Ransomware is evolving and that’s bad news for just about everybody except cyber-thieves.
Ransomware, which is a form of malware, works by either holding your entire computer hostage or by blocking access to all of your files by encrypting them. A person infected with ransomware is typically ordered (via a pop-up window) to pay anything from a few hundred to a few thousand dollars in order to get the key to unlock their encrypted data.
Of course, there’s no guarantee that even if a victim pays the demanded amount they will actually get access to their files again, which makes dealing with ransomware somewhat of tricky issue.
And with new sophisticated strands of ransomware on the rise, it’s likely that more people will become infected and have to deal with the headache that comes along with it, security experts tell Business Insider.
How is ransomware evolving and how is it spreading?
Cyber criminals are now using the most modern cryptography to encrypt stolen files and are getting really good at making their dangerous links and downloads seem perfectly benign.
One new strand of ransomware that falls into this category is called CDT-Locker and is often times very hard to detect.

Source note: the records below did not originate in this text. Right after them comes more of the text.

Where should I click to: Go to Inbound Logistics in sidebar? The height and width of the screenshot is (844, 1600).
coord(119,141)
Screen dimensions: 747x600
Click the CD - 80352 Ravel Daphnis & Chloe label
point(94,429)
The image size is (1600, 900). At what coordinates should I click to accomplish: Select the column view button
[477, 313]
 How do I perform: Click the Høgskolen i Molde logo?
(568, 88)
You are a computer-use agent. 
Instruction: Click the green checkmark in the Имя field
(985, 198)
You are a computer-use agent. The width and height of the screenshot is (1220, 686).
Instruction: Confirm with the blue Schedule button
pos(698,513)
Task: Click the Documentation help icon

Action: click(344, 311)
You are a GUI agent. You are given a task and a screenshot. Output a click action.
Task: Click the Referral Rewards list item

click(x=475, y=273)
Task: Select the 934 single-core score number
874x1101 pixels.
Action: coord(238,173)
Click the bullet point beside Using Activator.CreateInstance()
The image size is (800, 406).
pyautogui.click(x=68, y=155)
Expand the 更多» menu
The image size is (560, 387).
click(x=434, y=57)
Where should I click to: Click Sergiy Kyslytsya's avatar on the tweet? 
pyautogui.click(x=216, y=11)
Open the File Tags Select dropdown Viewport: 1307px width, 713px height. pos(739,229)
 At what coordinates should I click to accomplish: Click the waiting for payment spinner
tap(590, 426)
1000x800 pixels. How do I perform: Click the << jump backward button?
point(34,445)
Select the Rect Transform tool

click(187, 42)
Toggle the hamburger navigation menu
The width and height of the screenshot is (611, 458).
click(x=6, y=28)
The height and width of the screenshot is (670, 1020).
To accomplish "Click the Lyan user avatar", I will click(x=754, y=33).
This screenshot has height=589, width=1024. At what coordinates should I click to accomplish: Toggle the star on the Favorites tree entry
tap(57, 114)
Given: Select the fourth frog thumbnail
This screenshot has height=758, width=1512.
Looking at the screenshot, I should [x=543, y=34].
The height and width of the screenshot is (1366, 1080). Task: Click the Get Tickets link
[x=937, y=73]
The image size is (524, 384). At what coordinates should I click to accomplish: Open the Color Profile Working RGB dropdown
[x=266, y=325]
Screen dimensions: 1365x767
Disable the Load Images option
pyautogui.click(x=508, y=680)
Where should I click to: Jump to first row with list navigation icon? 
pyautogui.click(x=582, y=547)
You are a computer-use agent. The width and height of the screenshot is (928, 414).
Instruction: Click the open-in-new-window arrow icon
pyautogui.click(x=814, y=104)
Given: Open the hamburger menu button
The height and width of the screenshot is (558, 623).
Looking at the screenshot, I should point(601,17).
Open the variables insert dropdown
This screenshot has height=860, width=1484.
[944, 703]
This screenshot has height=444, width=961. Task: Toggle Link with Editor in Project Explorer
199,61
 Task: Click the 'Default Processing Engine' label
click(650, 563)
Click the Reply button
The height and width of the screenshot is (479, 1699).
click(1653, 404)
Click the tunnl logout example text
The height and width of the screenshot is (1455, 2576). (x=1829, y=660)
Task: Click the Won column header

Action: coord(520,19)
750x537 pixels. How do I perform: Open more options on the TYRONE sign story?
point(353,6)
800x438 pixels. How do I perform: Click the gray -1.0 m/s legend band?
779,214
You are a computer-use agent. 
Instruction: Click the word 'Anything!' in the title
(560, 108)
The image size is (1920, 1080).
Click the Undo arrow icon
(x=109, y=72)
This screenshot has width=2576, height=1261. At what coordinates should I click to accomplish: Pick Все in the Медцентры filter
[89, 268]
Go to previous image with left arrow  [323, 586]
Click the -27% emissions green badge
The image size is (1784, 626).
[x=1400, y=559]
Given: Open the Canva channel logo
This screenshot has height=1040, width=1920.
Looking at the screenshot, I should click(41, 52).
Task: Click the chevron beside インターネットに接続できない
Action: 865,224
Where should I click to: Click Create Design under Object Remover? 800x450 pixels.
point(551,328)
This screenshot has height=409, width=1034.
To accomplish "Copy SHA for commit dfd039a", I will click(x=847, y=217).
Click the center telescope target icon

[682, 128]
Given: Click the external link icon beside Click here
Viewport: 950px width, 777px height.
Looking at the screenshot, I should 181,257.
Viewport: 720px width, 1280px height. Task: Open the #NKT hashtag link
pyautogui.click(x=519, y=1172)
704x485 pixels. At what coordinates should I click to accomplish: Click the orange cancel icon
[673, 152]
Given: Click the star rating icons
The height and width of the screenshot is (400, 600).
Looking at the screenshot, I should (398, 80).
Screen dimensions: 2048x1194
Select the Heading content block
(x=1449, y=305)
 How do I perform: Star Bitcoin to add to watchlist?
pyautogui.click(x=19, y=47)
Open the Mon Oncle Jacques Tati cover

CDT-Locker can be hidden in files in such a way that even security software can’t tell its there. To make matters worse, hackers are getting people to willingly download these dangerous files by using sneaky tricks to make them appear legitimate.
For example, a hacker might pose as your utility company in an email stating that they need you to fill out an attached form or else your power will be cut off. Or a hacker might even use social engineering to pose as someone in your contact list to get you to click on a link in an email.
Cyber criminals are even using social media sites and newsgroup postings to spread the malicious code.
“There’s a lot that the facilitators are doing to take advantage of natural human reactions that we would find disturbing in the real-world,” said Steve Grobman, the chief technology officer, of Intel’s Security Group.
“They are really using any sort of content that you can put in front of a user’s eyes. Whether it’s Twitter or various news feeds or websites. It’s any point of contact to download and run the software with the ransomware.”
So what do you do if you accidently fall victim to ransomware?
Well, the first thing you may want to do is alert law enforcement, said Jason Glassberg, the co-founder of the security firm Casaba Security. While they might not be able to help you much, they should still be made aware of the crime.
Second, you should turn off your infected computer and disconnect it from the network it is on. This is important because an infected computer can potentially take down other computers sharing the same network, Glassberg said.
While the malicious software itself can be removed, getting your data back is a whole different story, Glassberg said. Because new strains of ransomware are using advaced cryptography, recovering files is pretty much impossible without the necessary key to unencrypt them, he said.
So finally, you have to decide whether or not you are going to pay the ransom. If you’ve backed up your data on a separate hard drive you can at least recover the data you lost from the point of the last backup. And this can prevent a major headache of debating whether or not to chance paying the criminals who locked your computer.
“We want to make it very clear, as far as preventing yourself from getting into this situation to begin with, it is really critical that everyone regardless of whether you are a consumer, a small business or a large business that backups are set up in such a way that they are separate from your computer. So if you are are hit by ransomware you are able to get data back without paying the ransom,” Grobman said.
But if you decide to risk paying the ransom you should know that the cyber criminal will likely require you to pay using Bitcoin or another virtual currency over the Tor network, which is a software used to make web browsing anonymous. This means that tracing the thieves is nearly impossible and if they decide not to unlock your computer you are pretty much out of luck and money.
And even if the hackers do give you the keys to unlock your encrypted files, there is always a chance they can lock your computer again in the future to demand more payment. Considering the risks, Grobman advises against caving to the hackers.
“We have seen many scenarios where even if the user pays, they don’t get the recovery keys. So it’s one of the reasons we tell our customers that paying the ransom is not the best course of action,” Grboman said.
“For starters, paying the ransom may not result in you getting your keys back. And you are also providing additonal incentives for the criminal element to continue to build ransomware and make it more effective and helping it become an even bigger problem in the future.”